## Extract to read
--- START ---

Senate Democrats unveil filibuster reforms

By Ezra Klein

Sens. Tom Harkin, Tom Udall and Jeff Merkley have released their package of proposed reforms to the Senate rules. But before we get into what might change, let's say what won't change: The 60-vote requirement to break a filibuster won't change. The right to unlimited debate, to speak until your knees buckle and your voice gives out, won't change. In reality, the rights of the minority won't change at all. In some ways, they'll even be increased.

Here's how the filibuster would change: Motions to proceed can't be filibustered because to do so is filibustering the debate itself. Filibusters themselves have to feature continuous debate and discussion. After a filibuster against a nomination is broken, there will be only two hours of post-cloture debate, as opposed to 30 hours, because nominations don't have amendments that need to be debated.

And there are changes to the Senate rules more broadly, too. Holds can no longer be secret, and the minority gets the right to offer at least three germane amendments on every bill (which addresses the Republican complaint that they are often denied the opportunity to offer amendments).

That's it. What's notable about this reform package is its restraint. Compare it to Sen. Bill Frist's effort to end the filibuster against judicial nominees. That would have immediately resulted in a slew of Republican judges being named to lifelong terms on various courts. If these changes are enacted ... nothing happens. There's no bill that's currently bottled up but will suddenly be viable after these reforms finish. They would take place with a Republican House, and even if they didn't, they wouldn't change the relevant impediment to the passage of legislation, which is that cloture is set at three-fifths of the Senate.

--- END ---

## Extracted records
--- START ---

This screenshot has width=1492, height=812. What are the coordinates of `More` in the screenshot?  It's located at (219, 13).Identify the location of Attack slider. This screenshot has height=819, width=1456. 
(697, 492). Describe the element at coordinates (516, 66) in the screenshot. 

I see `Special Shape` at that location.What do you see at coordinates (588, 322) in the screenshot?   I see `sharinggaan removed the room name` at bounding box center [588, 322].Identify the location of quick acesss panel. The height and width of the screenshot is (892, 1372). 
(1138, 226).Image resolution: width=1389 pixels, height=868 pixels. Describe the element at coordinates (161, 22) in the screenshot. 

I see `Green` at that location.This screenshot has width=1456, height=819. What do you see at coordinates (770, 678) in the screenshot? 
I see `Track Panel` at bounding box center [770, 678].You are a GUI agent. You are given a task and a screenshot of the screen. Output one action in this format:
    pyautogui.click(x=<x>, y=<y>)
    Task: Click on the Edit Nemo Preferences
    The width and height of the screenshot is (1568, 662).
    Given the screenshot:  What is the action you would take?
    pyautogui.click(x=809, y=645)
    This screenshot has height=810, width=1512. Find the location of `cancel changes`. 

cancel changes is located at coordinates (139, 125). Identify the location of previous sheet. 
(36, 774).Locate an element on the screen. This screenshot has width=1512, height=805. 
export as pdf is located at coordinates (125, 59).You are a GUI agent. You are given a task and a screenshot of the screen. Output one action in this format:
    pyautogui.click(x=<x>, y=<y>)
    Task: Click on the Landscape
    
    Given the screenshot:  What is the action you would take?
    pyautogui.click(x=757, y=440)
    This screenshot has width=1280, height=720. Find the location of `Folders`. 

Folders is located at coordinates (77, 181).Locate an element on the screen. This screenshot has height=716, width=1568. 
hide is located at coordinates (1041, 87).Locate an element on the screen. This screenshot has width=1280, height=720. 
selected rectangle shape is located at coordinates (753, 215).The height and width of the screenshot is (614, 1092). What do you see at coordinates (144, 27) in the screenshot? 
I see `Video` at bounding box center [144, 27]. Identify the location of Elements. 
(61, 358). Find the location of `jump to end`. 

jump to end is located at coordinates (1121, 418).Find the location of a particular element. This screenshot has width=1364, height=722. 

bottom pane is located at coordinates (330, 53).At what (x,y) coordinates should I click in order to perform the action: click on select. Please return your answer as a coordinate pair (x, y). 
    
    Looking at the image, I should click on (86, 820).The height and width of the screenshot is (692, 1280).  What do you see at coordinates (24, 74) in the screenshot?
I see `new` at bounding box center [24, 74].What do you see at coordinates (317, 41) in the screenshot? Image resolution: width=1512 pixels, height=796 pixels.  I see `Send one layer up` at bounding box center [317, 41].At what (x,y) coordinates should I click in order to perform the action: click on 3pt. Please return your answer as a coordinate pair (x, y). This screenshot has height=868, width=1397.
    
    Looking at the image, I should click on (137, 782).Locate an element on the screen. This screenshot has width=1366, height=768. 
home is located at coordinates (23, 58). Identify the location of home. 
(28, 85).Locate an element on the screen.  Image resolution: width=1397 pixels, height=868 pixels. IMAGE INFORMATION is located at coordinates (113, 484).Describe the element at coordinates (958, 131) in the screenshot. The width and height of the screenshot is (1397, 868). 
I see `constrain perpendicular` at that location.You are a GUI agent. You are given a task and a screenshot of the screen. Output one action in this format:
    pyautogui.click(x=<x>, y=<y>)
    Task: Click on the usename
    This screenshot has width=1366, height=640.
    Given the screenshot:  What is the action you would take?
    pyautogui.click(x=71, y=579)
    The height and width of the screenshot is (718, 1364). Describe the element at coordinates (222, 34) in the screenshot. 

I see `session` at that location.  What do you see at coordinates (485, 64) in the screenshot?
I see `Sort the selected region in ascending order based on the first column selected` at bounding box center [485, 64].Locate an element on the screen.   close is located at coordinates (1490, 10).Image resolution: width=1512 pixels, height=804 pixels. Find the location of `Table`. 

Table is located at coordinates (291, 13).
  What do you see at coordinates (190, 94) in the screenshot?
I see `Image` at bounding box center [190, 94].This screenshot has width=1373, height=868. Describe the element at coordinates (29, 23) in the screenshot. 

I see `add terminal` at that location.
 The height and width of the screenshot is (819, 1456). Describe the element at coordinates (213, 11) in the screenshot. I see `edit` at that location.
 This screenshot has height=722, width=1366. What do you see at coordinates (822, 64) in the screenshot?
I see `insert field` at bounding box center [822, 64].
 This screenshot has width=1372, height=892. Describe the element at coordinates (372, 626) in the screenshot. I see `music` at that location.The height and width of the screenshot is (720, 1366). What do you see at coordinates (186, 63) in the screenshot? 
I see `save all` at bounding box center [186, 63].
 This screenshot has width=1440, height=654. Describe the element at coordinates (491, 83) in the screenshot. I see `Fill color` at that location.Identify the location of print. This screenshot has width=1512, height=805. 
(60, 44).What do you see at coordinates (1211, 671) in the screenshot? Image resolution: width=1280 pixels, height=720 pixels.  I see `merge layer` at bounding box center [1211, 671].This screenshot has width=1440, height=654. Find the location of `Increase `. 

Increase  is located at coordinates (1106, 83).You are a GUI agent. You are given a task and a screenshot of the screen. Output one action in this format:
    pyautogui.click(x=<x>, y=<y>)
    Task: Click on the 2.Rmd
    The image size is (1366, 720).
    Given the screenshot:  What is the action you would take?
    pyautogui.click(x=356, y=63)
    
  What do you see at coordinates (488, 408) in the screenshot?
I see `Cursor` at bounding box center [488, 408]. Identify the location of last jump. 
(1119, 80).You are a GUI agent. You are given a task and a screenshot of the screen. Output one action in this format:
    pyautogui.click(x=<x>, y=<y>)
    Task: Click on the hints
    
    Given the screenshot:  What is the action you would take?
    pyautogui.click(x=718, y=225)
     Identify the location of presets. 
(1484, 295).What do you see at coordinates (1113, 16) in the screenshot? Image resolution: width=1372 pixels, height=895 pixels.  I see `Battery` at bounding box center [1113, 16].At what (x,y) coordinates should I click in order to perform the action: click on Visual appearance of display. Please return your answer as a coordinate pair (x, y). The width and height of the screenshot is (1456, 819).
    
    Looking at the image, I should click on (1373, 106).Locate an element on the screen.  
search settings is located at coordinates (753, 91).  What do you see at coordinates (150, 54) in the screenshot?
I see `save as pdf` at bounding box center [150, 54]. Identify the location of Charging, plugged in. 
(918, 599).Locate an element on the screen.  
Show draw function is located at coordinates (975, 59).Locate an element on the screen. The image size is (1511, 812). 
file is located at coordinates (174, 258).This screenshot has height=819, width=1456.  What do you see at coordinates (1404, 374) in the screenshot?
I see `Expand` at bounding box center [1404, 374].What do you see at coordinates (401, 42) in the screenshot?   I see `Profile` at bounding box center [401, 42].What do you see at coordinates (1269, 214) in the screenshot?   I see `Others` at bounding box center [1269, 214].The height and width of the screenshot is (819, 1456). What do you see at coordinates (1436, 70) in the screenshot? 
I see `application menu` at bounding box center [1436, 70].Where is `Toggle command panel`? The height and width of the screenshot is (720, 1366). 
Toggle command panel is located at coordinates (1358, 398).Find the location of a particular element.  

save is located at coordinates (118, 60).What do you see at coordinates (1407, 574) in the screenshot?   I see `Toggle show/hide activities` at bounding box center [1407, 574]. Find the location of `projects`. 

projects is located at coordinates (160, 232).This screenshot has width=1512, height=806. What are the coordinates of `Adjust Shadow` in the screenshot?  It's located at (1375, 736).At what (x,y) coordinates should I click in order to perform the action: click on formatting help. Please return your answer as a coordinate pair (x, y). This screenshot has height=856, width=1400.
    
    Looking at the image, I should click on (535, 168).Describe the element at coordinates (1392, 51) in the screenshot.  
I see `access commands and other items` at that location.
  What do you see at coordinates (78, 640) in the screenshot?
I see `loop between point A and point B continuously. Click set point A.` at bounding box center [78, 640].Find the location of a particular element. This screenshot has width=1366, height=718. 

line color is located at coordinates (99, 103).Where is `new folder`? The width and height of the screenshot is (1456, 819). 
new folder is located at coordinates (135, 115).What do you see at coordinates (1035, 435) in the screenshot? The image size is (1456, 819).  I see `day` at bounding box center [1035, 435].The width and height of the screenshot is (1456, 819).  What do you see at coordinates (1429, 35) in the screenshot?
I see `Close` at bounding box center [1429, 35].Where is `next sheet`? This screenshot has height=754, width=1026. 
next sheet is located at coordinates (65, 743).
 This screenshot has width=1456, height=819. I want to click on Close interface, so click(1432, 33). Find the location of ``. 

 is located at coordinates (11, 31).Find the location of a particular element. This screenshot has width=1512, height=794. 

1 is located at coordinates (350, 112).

--- END ---

## Exercises
**A)** In the filibuster reform article, copy everything from "That's it. What's" down to "of the Senate.".
**B)** Go on with the filibuster reform article, picking up right after its final sentence.
The entries have nothing to do with the filibuster reform article.

## Answers below
**A)**
That's it. What's notable about this reform package is its restraint. Compare it to Sen. Bill Frist's effort to end the filibuster against judicial nominees. That would have immediately resulted in a slew of Republican judges being named to lifelong terms on various courts. If these changes are enacted ... nothing happens. There's no bill that's currently bottled up but will suddenly be viable after these reforms finish. They would take place with a Republican House, and even if they didn't, they wouldn't change the relevant impediment to the passage of legislation, which is that cloture is set at three-fifths of the Senate.

**B)**
For better or for worse, this isn't a power grab. It's a protest. It's Democrats saying that something is wrong with how the filibuster has been used in recent years but stopping well short of weakening the filibuster itself. The Senate we would see if these rules passed would be quite similar to the Senate we see today. The differences would be that senators who place a hold would have to admit that they'd placed a hold, the minority party would have more opportunity to offer amendments and, if the majority party chose to keep a bill on the floor despite a filibuster, the filibuster would require more floor debate.

Plenty of people will fight for this as if the Senate depended on it, and plenty of others will battle it as if democracy itself were at stake. But the reality is undoubtedly more modest. This will make the Senate work a little bit more smoothly, and a little bit more like Americans think it works, with filibusters requiring debate, holds requiring names and minorities being guaranteed opportunities to amend legislation. It's a good package. But if you believe that the body's slow transformation into an institution requiring supermajorities to agree on every piece of business is the problem, this doesn't solve it. The best you can say for it on that measure is that it puts everyone on notice that if the filibuster continues being overused, a future Senate could, if they wanted, eliminate or more substantially reform it.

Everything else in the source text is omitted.